Gözleri yine siyahlaşmıştı ve önünü görmüyordu. Kafasında gezen tek şey Nanagi'nin efendisini gördüğünde gülümsemesiydi. O durumda bile neden güldüğünü anlamamıştı. Kafasını kurcalayan durumlar iyice düşünme yetisini kaybetmeye neden oluyordu.

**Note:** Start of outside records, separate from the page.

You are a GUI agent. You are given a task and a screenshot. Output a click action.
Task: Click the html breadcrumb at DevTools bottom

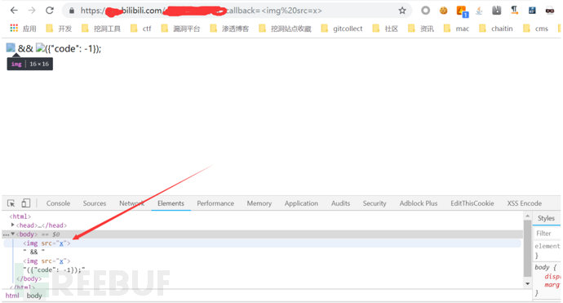[x=12, y=296]
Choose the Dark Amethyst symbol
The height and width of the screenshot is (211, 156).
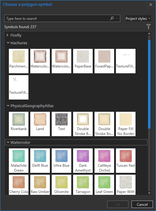[83, 161]
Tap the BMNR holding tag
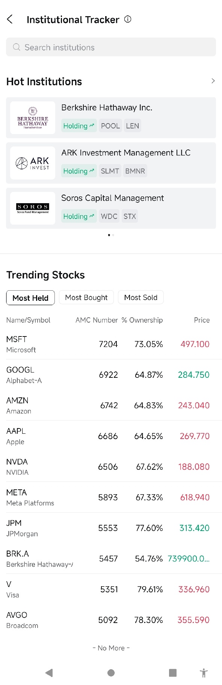Image resolution: width=222 pixels, height=685 pixels. (x=135, y=171)
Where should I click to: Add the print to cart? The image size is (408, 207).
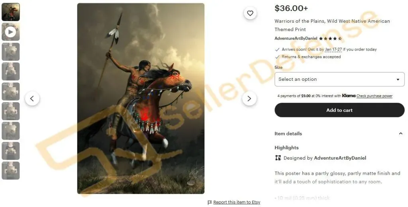339,110

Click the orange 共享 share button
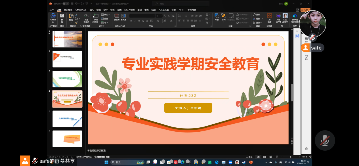tap(306, 10)
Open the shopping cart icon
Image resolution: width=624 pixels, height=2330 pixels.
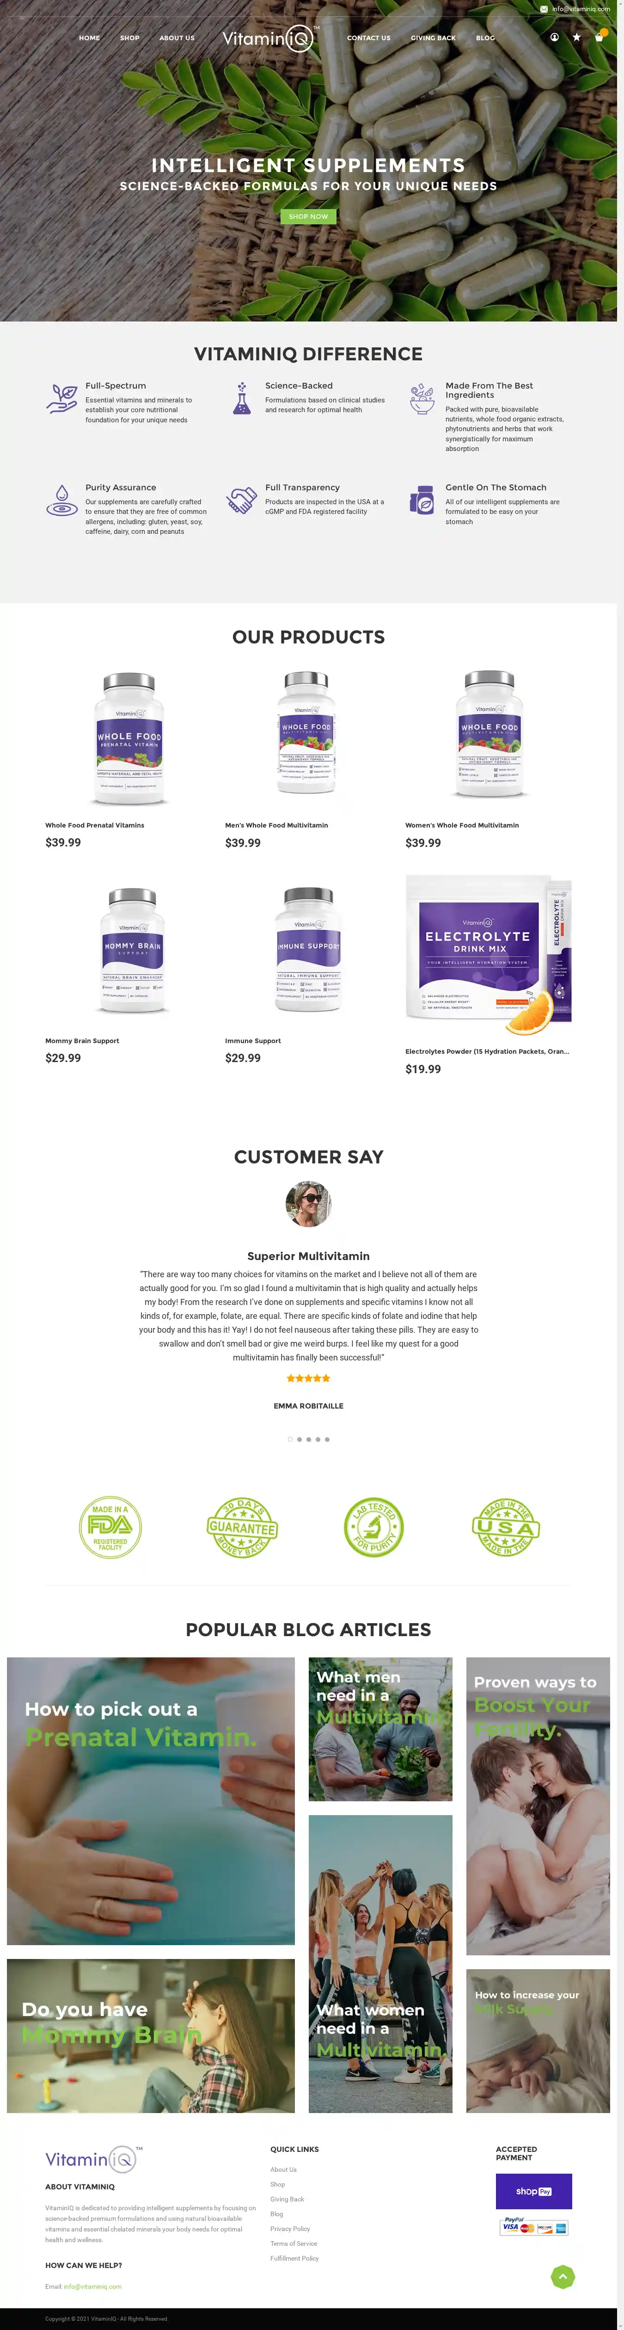599,37
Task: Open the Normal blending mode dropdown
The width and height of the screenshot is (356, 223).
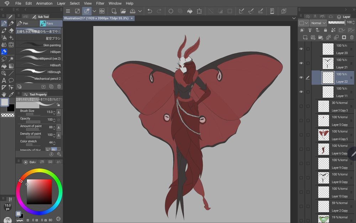Action: [x=318, y=23]
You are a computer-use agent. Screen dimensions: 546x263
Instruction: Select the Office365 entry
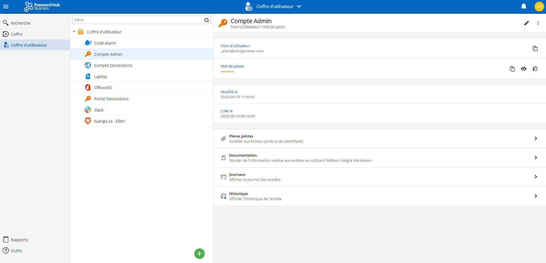(x=103, y=88)
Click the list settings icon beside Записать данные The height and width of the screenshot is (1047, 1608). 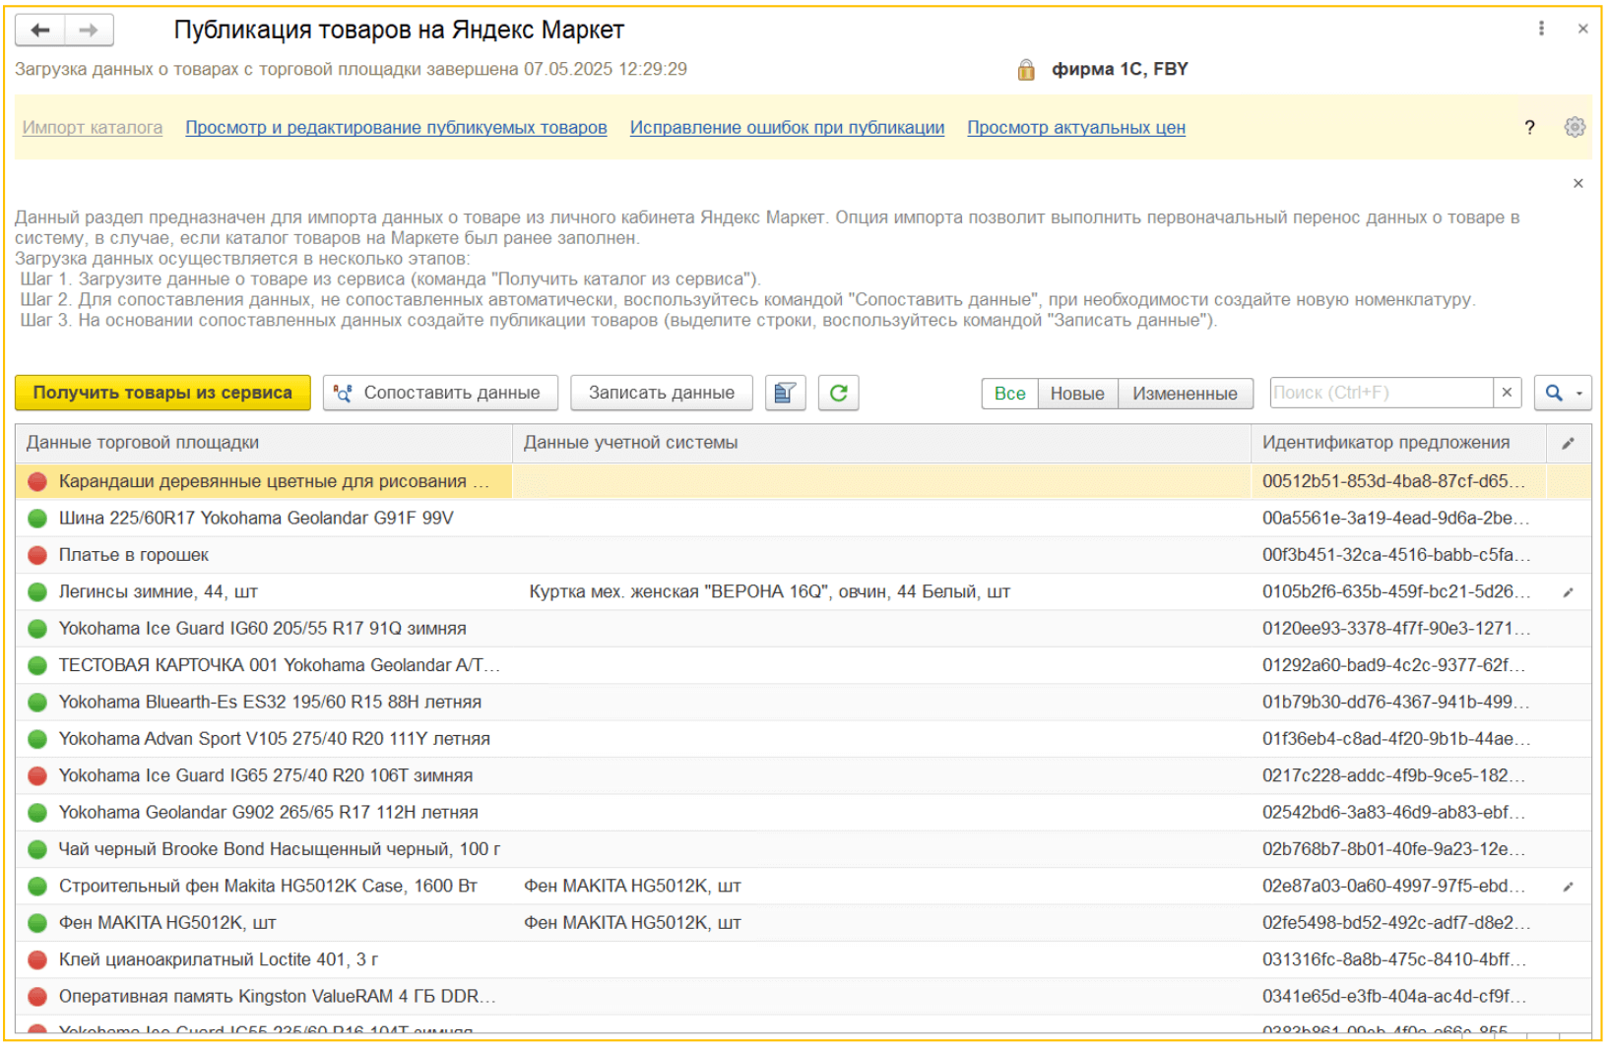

Kafasını duvarlara sürterek yürüyen Tokito adeta yürüyen bir çocuk zombiydi. Manası düzensiz ve kana susamış bir manaydı. Saray içinde devriye gezen askerler yanından geçerken korkudan titriyorlardı.

Tokito taht odasını terk edince Kortus arkasından koşmaya kalktı fakat Rodius omzundan tutarak "Efendimizi yalnız bırak. Şuan o tanıdığın Şeytan Kral değil. Bu efendimizin gerçek formu." dedi gözleri kısıkken. Kortus Rodius'un elini iterek yere çömeldi. Eliyle yüzünü kapatıp ağlayarak "Efendim bizim için eğitime katlanırken sevdiği kişiler olarak başarısız olduk. Yaşamamızın anlamı ne? Efendimiz mutlu olmayacaksa neden varız?" dedi boş odada haykırarak.

Rodius Kortus'un yanına oturarak efendilerinin taht odasına geri dönmesini beklemekten başka şansları yoktu. Bir umut onun dönüşü için gözleri sürekli kapıdaydı. Rodius gözünü silmesi için Kortus'a mendil uzattı fakat Kortus reddetti. Rodius Kortus'a sarılarak teselli etmeye çalışıyordu.

Zombi gibi sarayı gezen Tokito hayla hapishaneyi arıyordu. Devriye gezen muhafızları teker teker durdurarak hapishanenin yerini soruyordu. Hepsi bilmediğini söyleyince saraydan çıkma kararı aldı. Büyük merdiveni inerek çıkış katına indi. Muhafızlar efendilerinin halini görünce tutmaya çalıştılar fakat muhafızları iterek kendinden uzaklaştırdı.

Dışarı çıktığında kapıda duran muhafızlardan birini ayaklarından tutup boynunu eliyle tutabileceği hizaya getirdi. Muhafızı boğmaya başlayarak "Bana derhal hapishanenin yerini söyle yoksa bu şehri başınıza yıkar yine bulurum." dedi siyah gözleriyle karşısındakini korkutarak.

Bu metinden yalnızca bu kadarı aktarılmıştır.